04/08/2014 07:33 pm ET Updated Jun 08, 2014

Ocean Health Check-Up Will Help Brazil Captain Its Own Course for More Productive Seas

Brazil, one of the world's fastest growing economies in the world. It's enjoying an influx of billions of investment dollars by international companies. The middle class is growing fast. It will also be thrust onto the world stage as is hosts the World Cup this June an event that will draw hundreds of thousands of tourists from all over the world to Brazil

With these events comes an enormous pressure on natural resources. We are all aware of the country's natural bounty on land -- the Amazon river and rainforest -- but you may not know that the lives of Brazilian people are also deeply entwined with ocean health.

Brazil has a whopping impact on our oceans.

  • 20 percent of the entire world's fresh water input from land to oceans comes from the Amazon River.
  • 10,000 humpback whales visit the coast to mate and give birth.
  • Abrolhos Brazil, home to brain coral, sea turtles and the endangered Atlantic Goliath Grouper is believed to have the highest biodiversity in the South Atlantic.

Brazilians enjoy the benefits of these coastal waters. About 7.7 million jobs and USD $213 billion come from tourism, much of which is driven by beautiful beaches and coastal cities. Five million people are involved in producing and marketing Brazilian seafood, which produces USD $2.7 billion in revenues per year. The per capita consumption of seafood is 8.9 kilograms (20 lbs.) each year and growing.

For the first time, the Brazilian government has a data-driven measurement tool to inform planning and management of their coastal waters. The new Brazil regional Ocean Health Index assessment shines a light on the health of the ocean along the coast of all 17 coastal states in Brazil. It assesses how well Brazil is maximizing benefits and resources from the ocean in a sustainable way.

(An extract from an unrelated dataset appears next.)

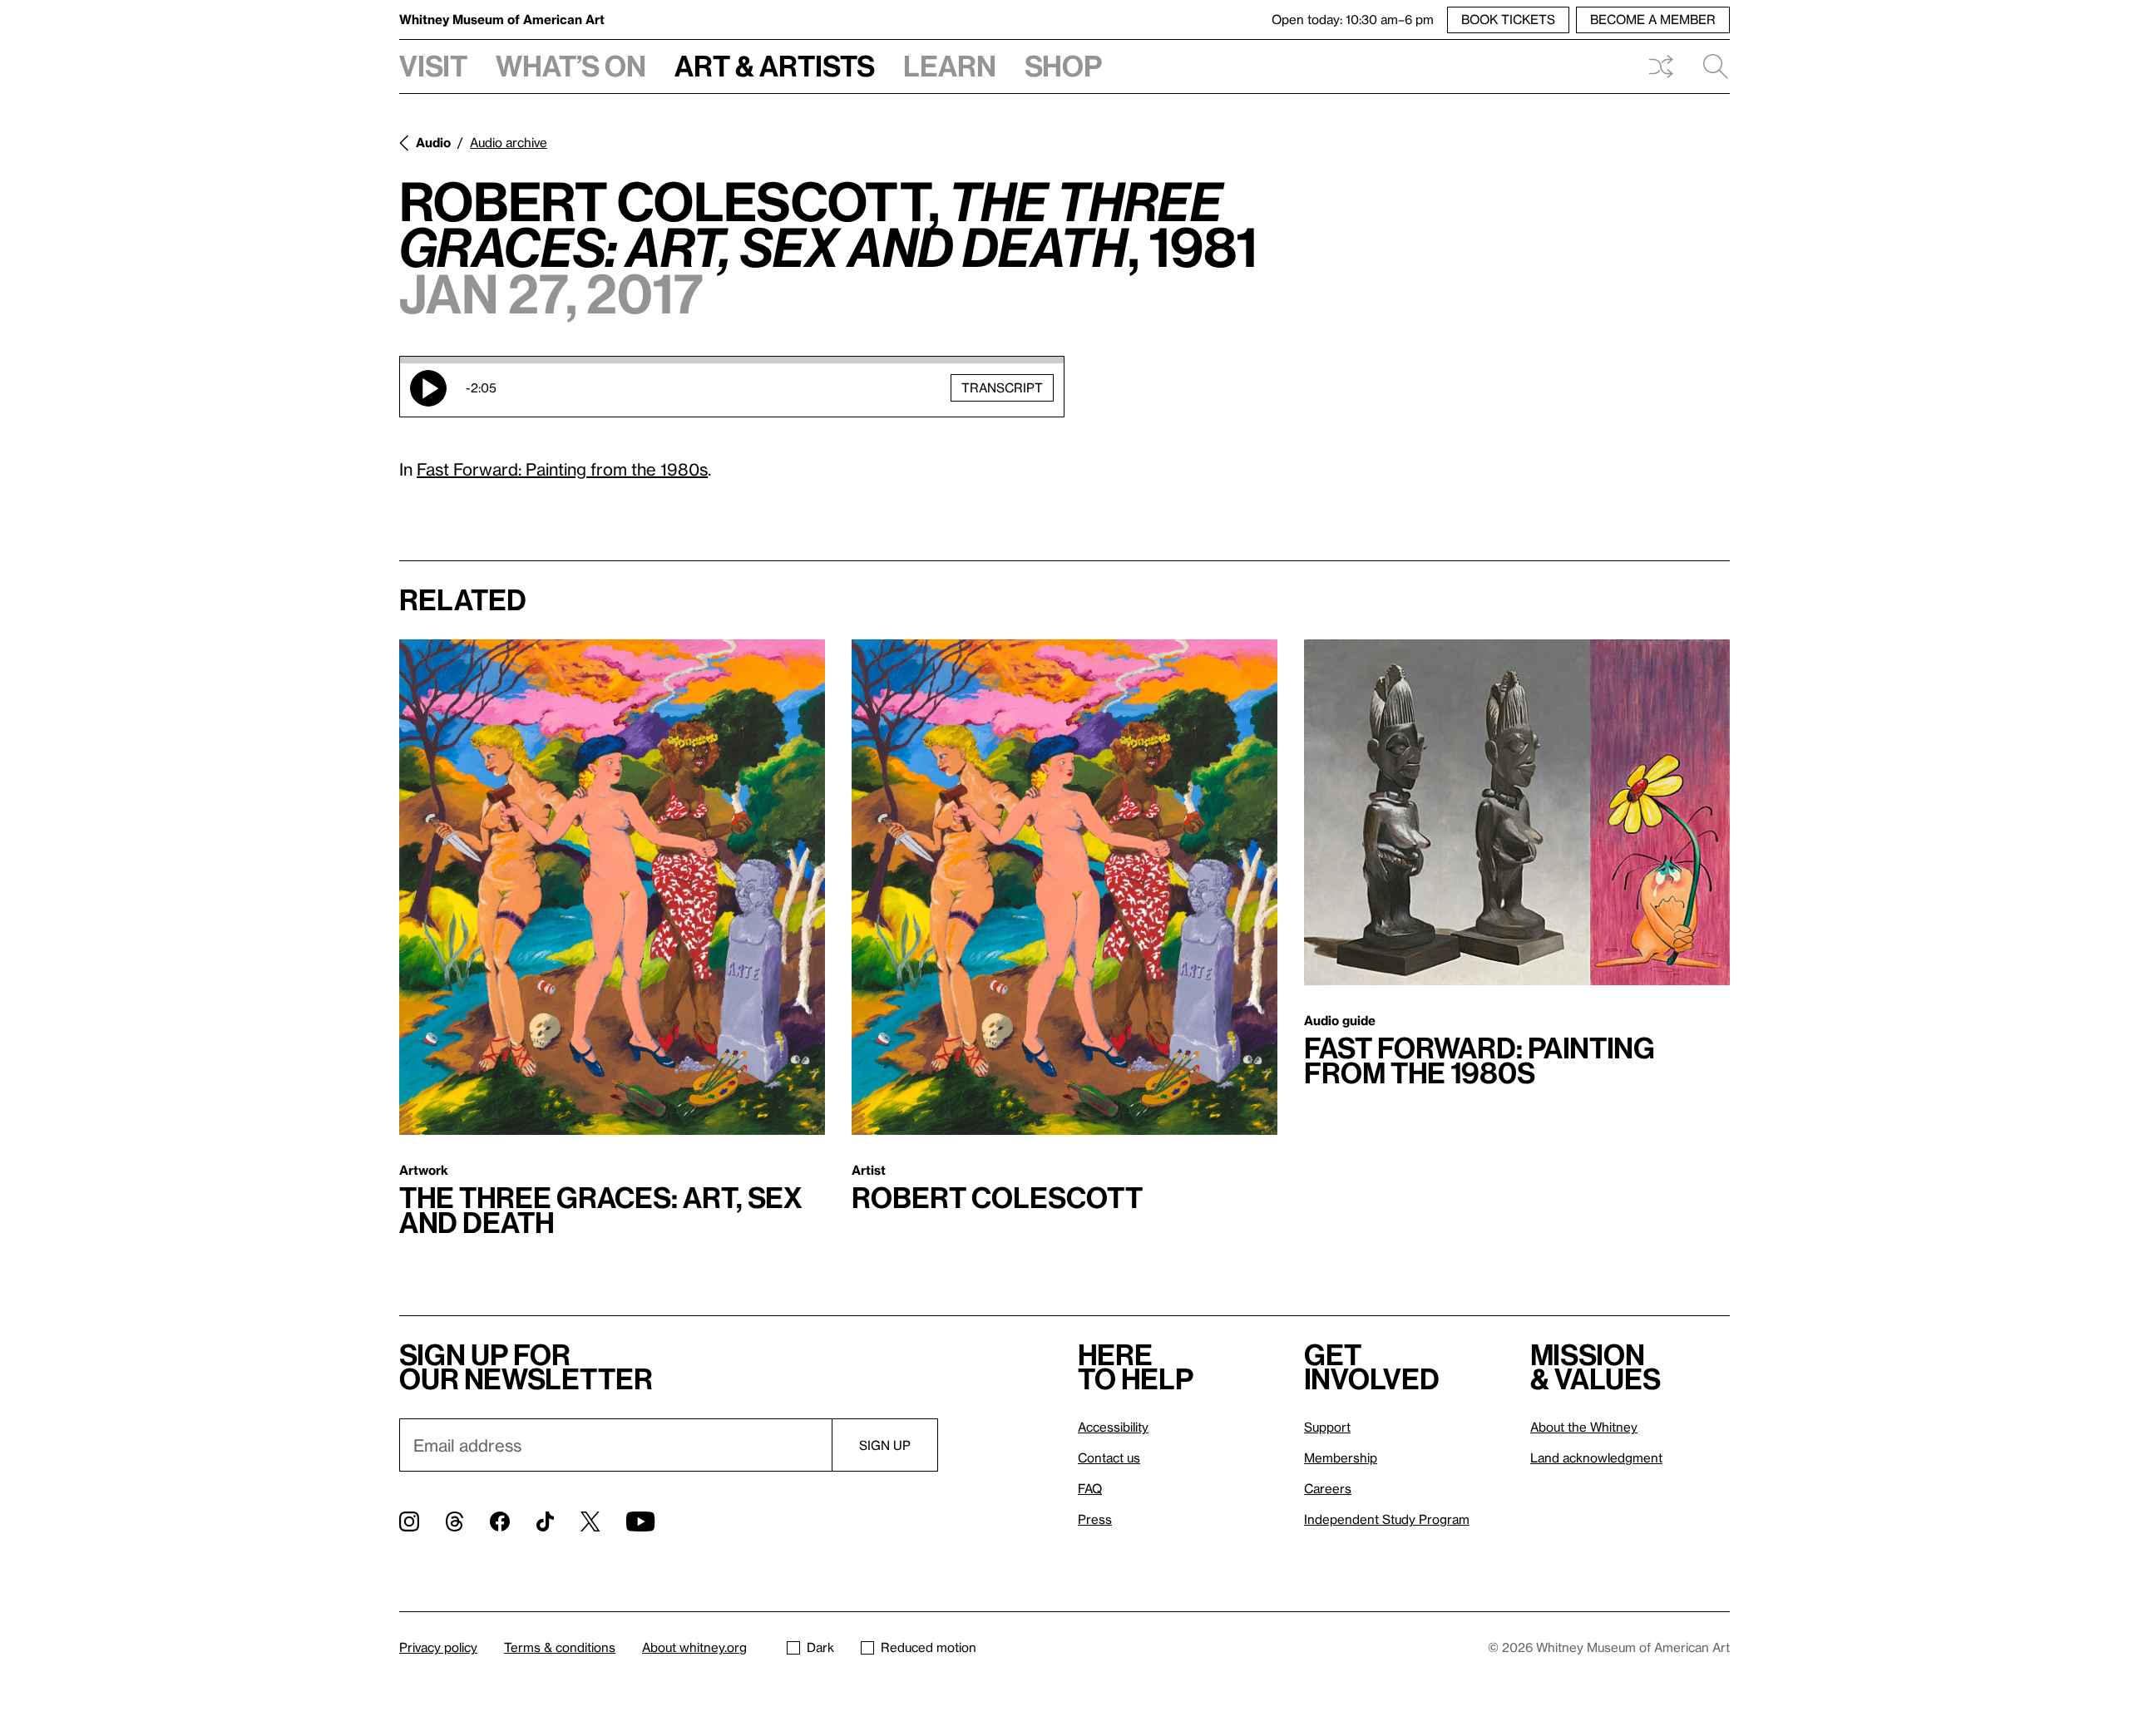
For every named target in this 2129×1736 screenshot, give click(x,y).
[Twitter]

With a score of 60 out of 100, Brazil has room to grow, to produce more, to enjoy more food, industry and beauty from the ocean in the future. The gap between the current score and 100 represents the ability to increase production while sustaining the resource.

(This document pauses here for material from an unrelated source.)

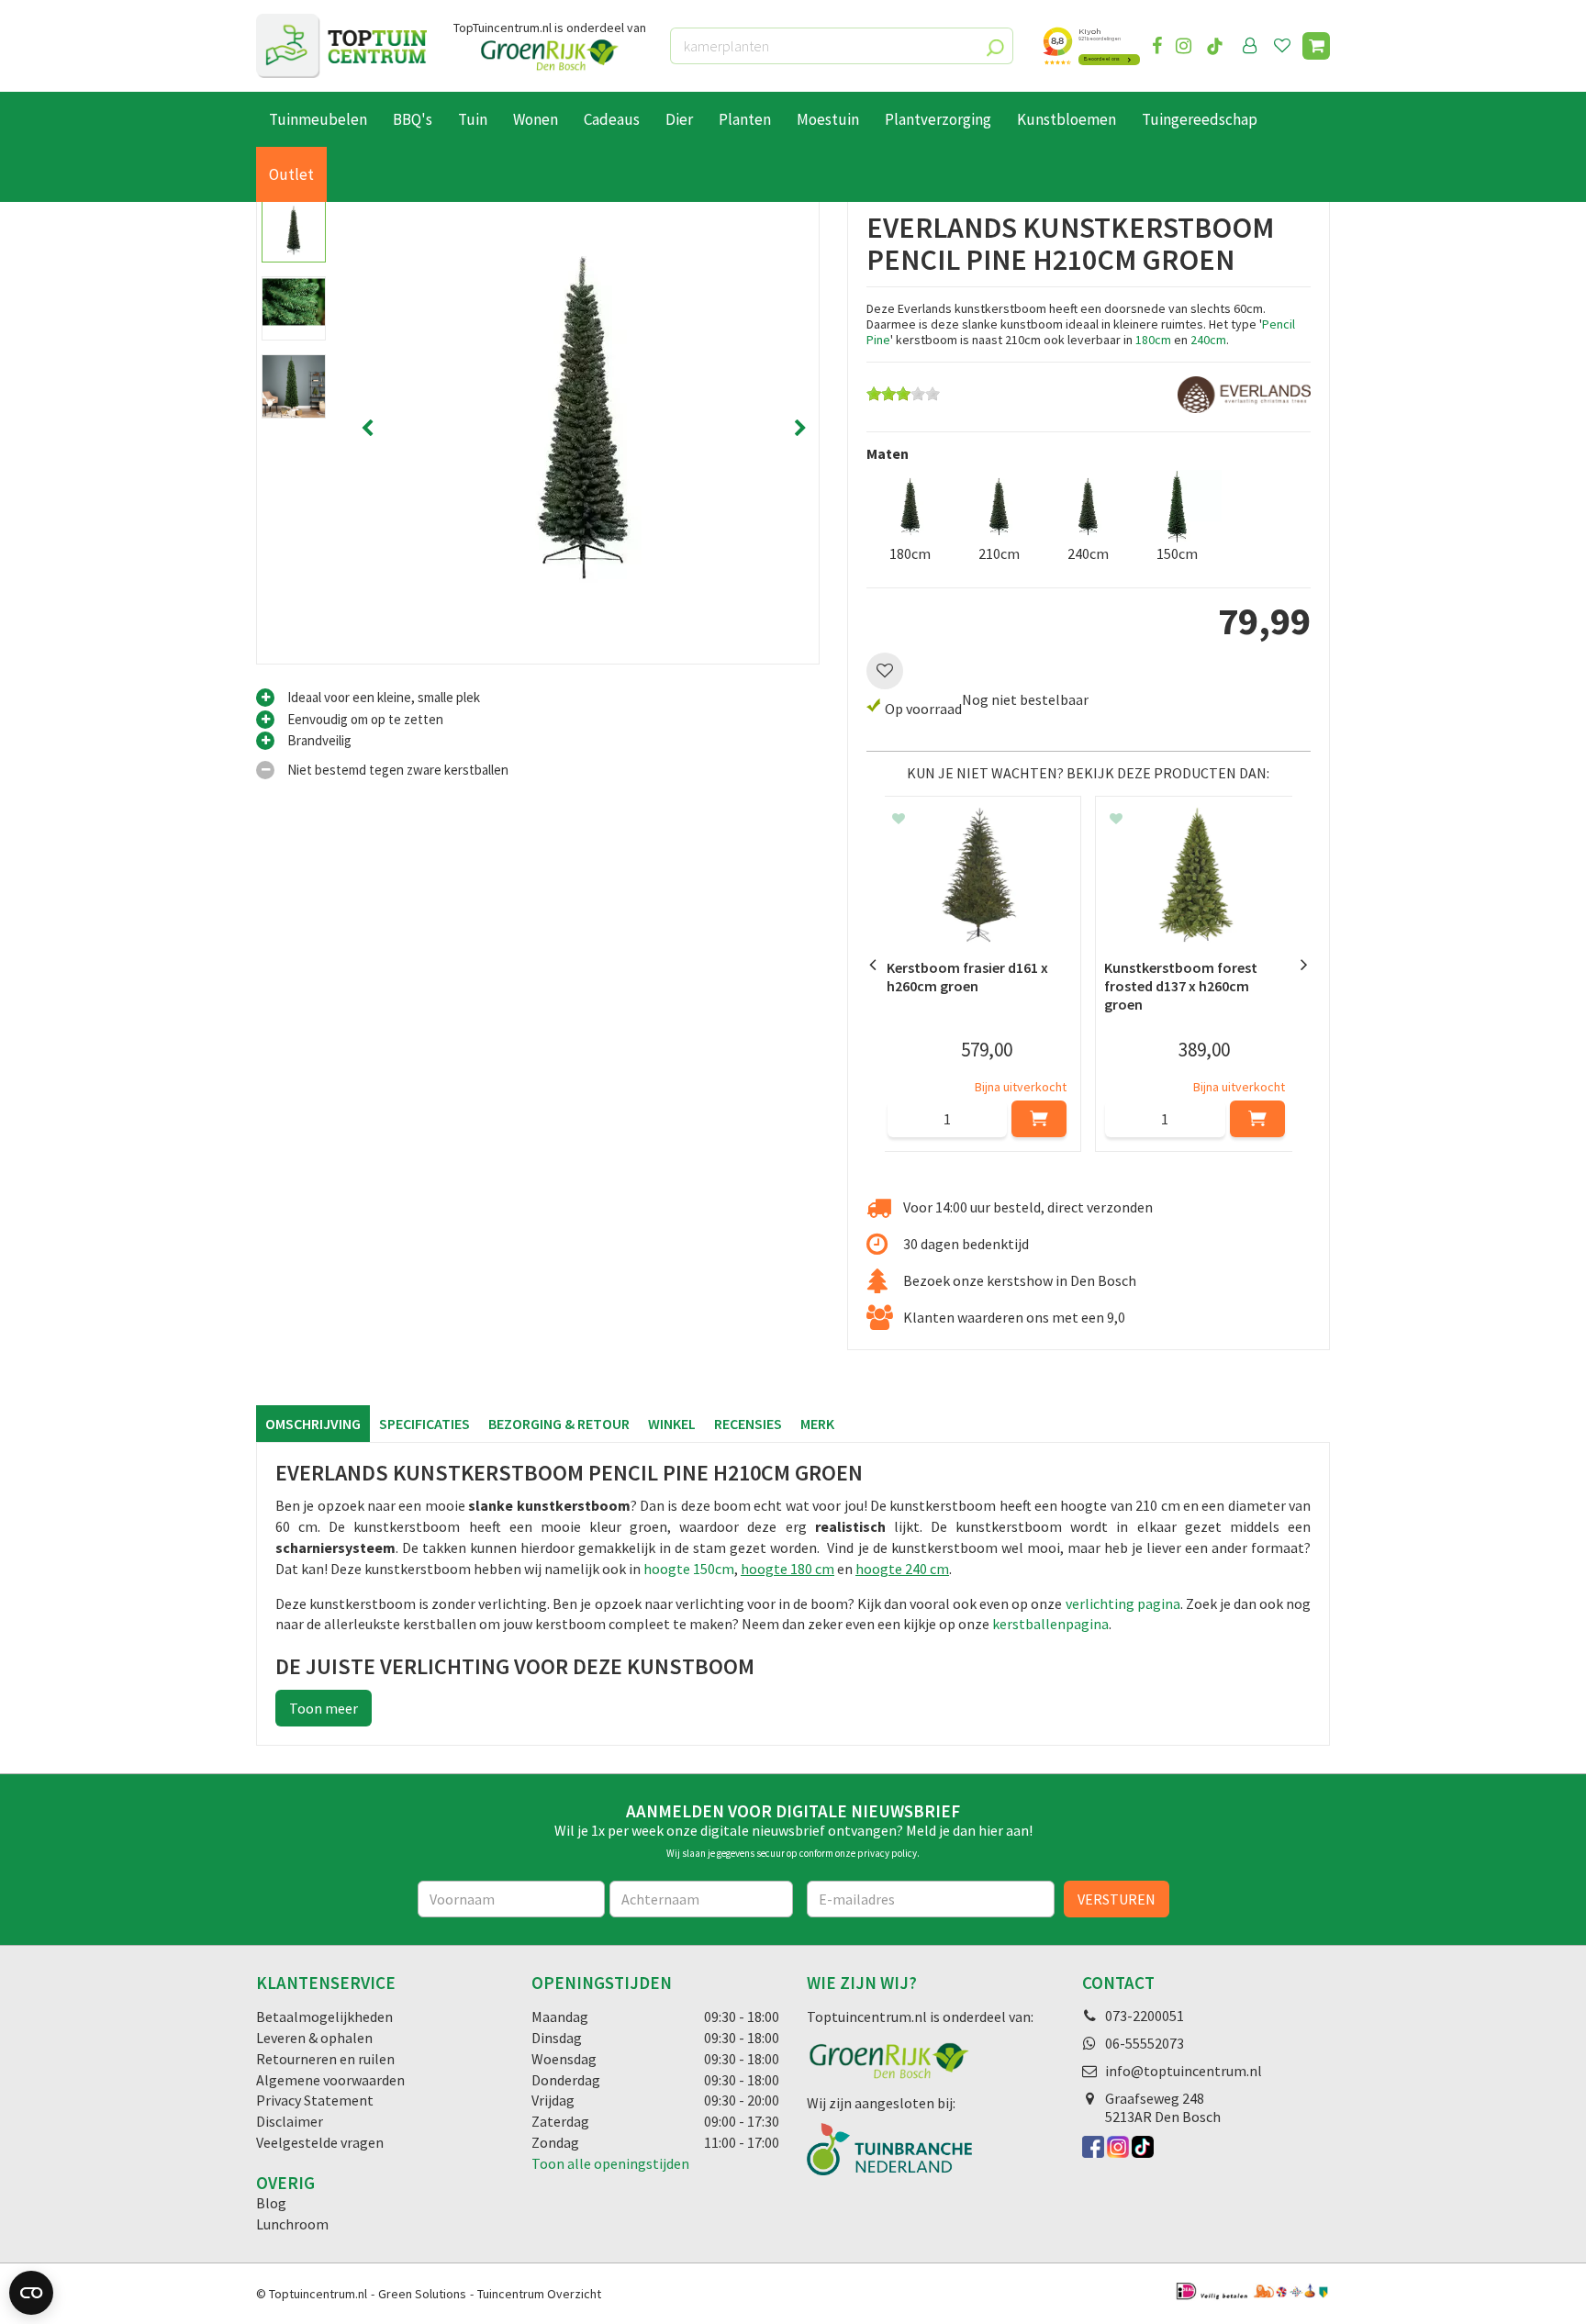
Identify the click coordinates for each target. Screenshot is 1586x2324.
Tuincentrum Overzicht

Diving into the stats that make up the regional assessment is a bit like reading a soccer team's stats over time -- they reveal what's going on in terms that are helpful for future game plans. The Index is broken into categories called goals. As an example here are findings for two of the goals:

Seafood Provision: Average score for 17 Brazilian coastal states is 36 out of 100

This low score is due to over exploitation. Brazilian wild caught fisheries have shown no growth in harvests in recent years due to excessive fishing, largely by industrial fisheries. Several important coastal commercial fisheries are reported as fully exploited or over-exploited by the Food and Agriculture Organization (FAO).

The fast-growing aquaculture industry offers an opportunity to increase fish production. The low Index score of six out of 100 is due to underutilization and unsustainable practices. Brazil's Mariculture (fish farming in sea water) includes extensive farming of the whiteleg shrimp (Litopenaeus vannamei), a practice that causes severe mangrove loss, coastal erosion, and pollution.

Sense of Place: Average score for 17 Brazilian coastal states is 48 out of 100

This goal is largely driven by the extent of marine protected areas along the coast. While Brazil has begun strong conservation programs, these efforts cover less than 0.4 percent of the country's territorial sea and exclusive economic zone and fall short of the country's 2010 commitment to reach 10 percent protection.

As this great country prepares to host one of the world's most celebrated sporting events, they have an opportunity to captain their own team towards a more productive ocean that will remain strong for years to come. The regional Ocean Health Index assessment provides the stats and data needed to assess priorities and plans for the future and can serve Brazil in its role as world leaders in industry, sports and natural resources.